What to work on
Retype, without changes or pictures, only the lines that begin at the one containing "Image resolution: width=476" and end at the last line of the records that follow.

Entries provided
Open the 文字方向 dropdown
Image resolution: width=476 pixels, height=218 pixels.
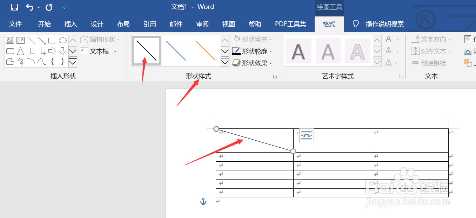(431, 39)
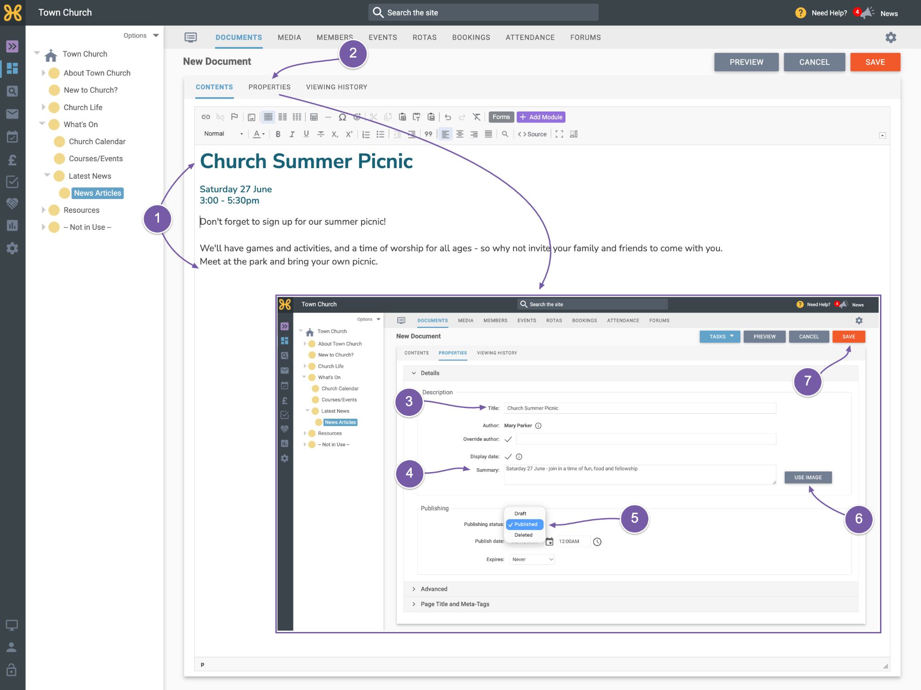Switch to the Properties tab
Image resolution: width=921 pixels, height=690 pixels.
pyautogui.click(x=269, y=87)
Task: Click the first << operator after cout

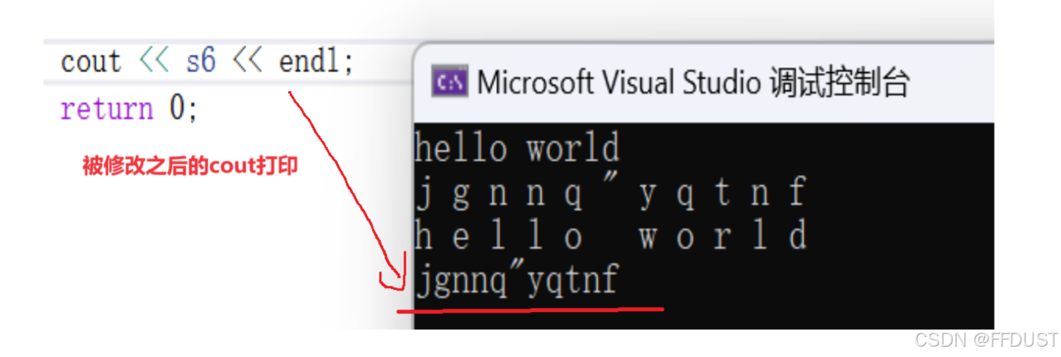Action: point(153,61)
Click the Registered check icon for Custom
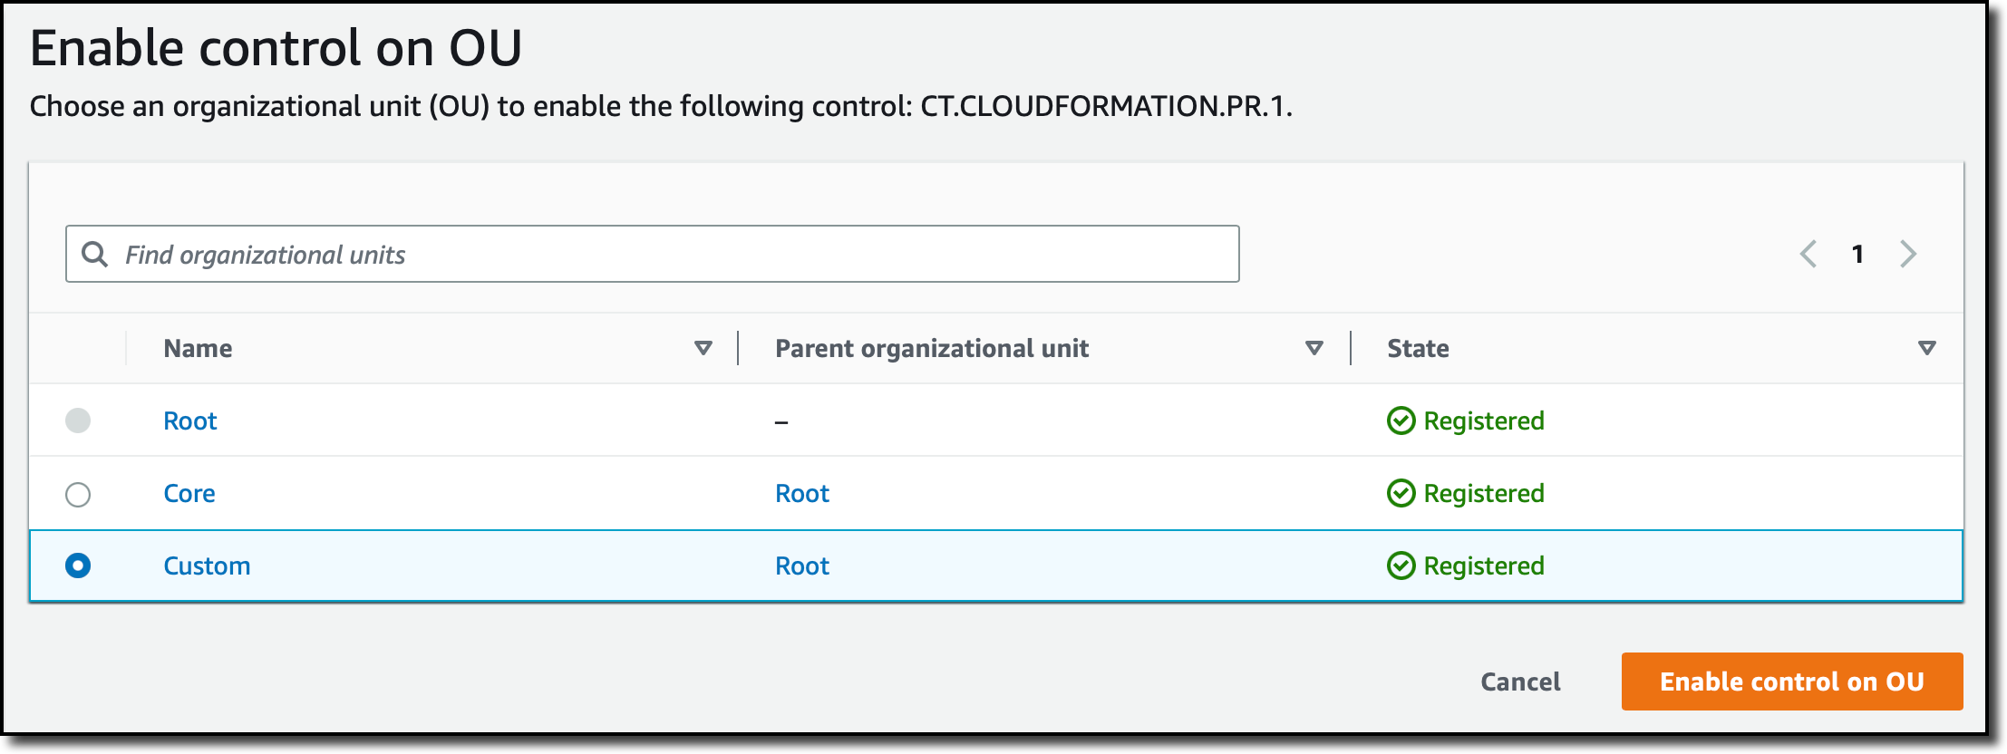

Solution for this exercise
Image resolution: width=476 pixels, height=218 pixels.
(431, 39)
Switch to the Properties tab
Image resolution: width=921 pixels, height=690 pixels.
pyautogui.click(x=269, y=87)
Task: Click the first << operator after cout

Action: point(153,61)
Click the Registered check icon for Custom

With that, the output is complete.